Lars Von Trier just can't stop talking about Nazis

Lars Von Trier can’t quite shake his Nazi obsession, relentlessly poking at his recent Nazi comments at Cannes like some sort of mental cold sore, if a cold sore had killed millions of Jews. To be fair, it’s one of those conversational rabbit holes so many of us have tumbled down, where you make one little joke about how you understand Hitler, and then you have to spend the next several months talking about Nazis to everyone you see—because to not talk about Nazis would just seem like you were avoiding the whole Nazi thing, and that would probably just make the whole Nazi thing even worse, right? We’ve all been there. Anyway, Von Trier most recently trotted out his thoughts on Nazis for a Berlin crowd—where, let’s face it, not talking about Nazis would be like Lynyrd Skynyrd playing Tuscaloosa and skipping “Sweet Home Alabama.”

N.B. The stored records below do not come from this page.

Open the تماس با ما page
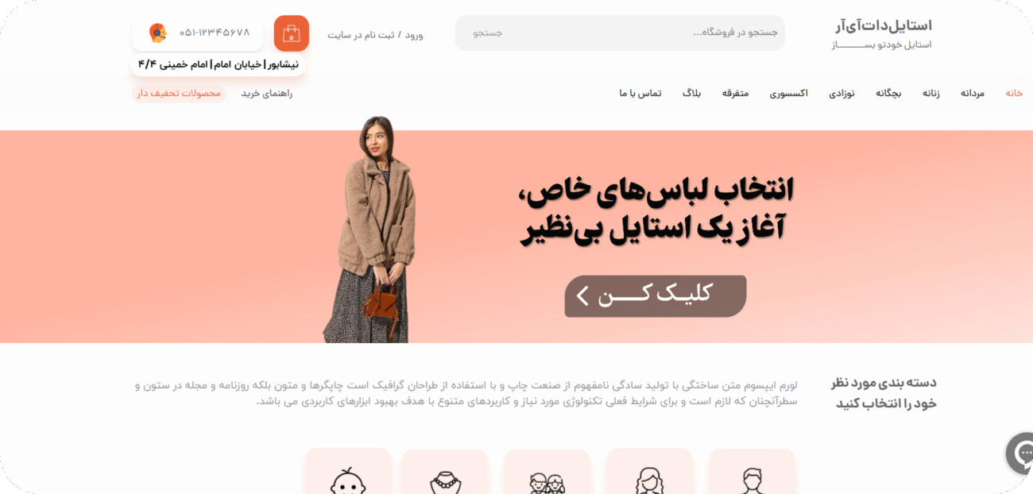Viewport: 1033px width, 494px height. click(x=640, y=94)
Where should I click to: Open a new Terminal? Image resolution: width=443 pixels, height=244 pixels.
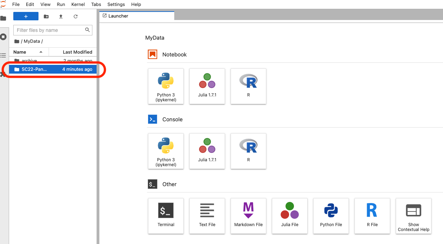[x=166, y=216]
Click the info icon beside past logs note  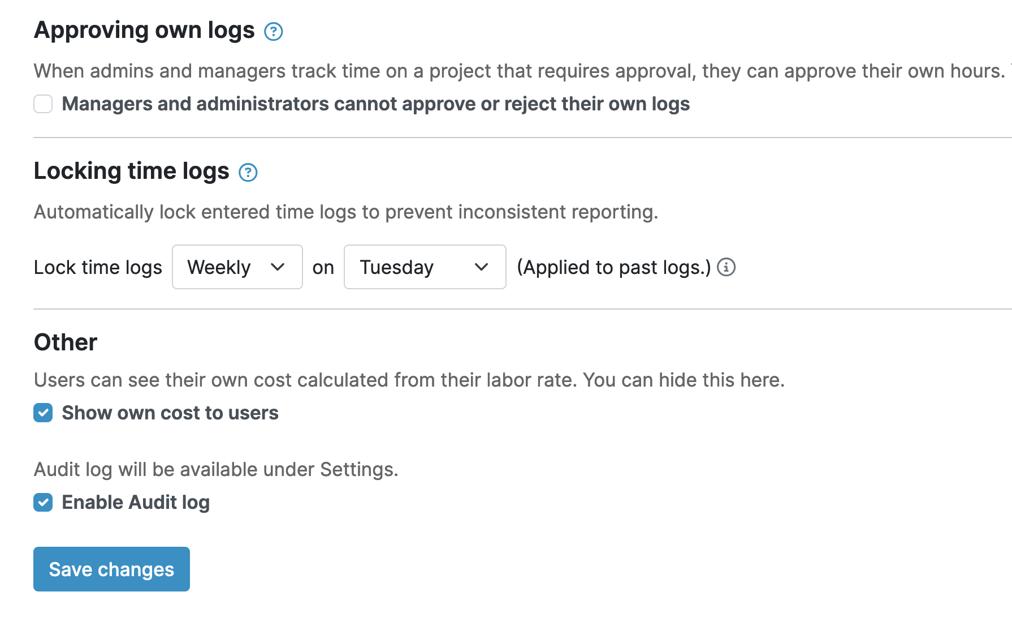tap(727, 267)
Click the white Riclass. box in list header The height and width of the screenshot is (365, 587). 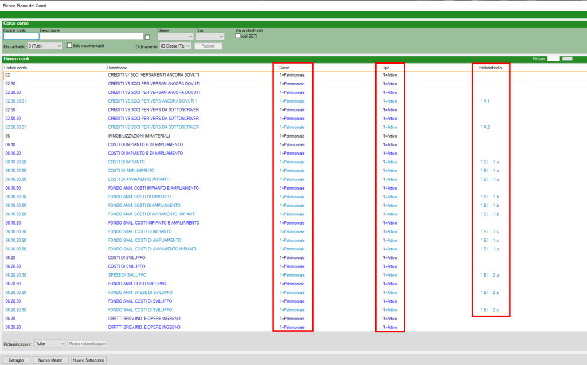pyautogui.click(x=553, y=58)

After adding, “Some German journalists interviewed me, and I told them the French are the real Nazis, and they really liked that”—which probably won’t help him get back into Cannes anytime soon—Von Trier then went on to qualify his original remarks, having apparently moved well beyond the “it was just a joke” defense. “There was a point to this whole thing,” he now insists. “I think history shows that we are all Nazis somewhere, and there are a lot of things that can be suddenly set free, and the mechanics behind this setting-free is something we really should really investigate, and the way we do not investigate it is to make it a taboo to talk about it.” In the meantime, Lars Von Trier will simply have to keep this one-sided conversation up until we admit that, hey, we all go a little Nazi sometimes.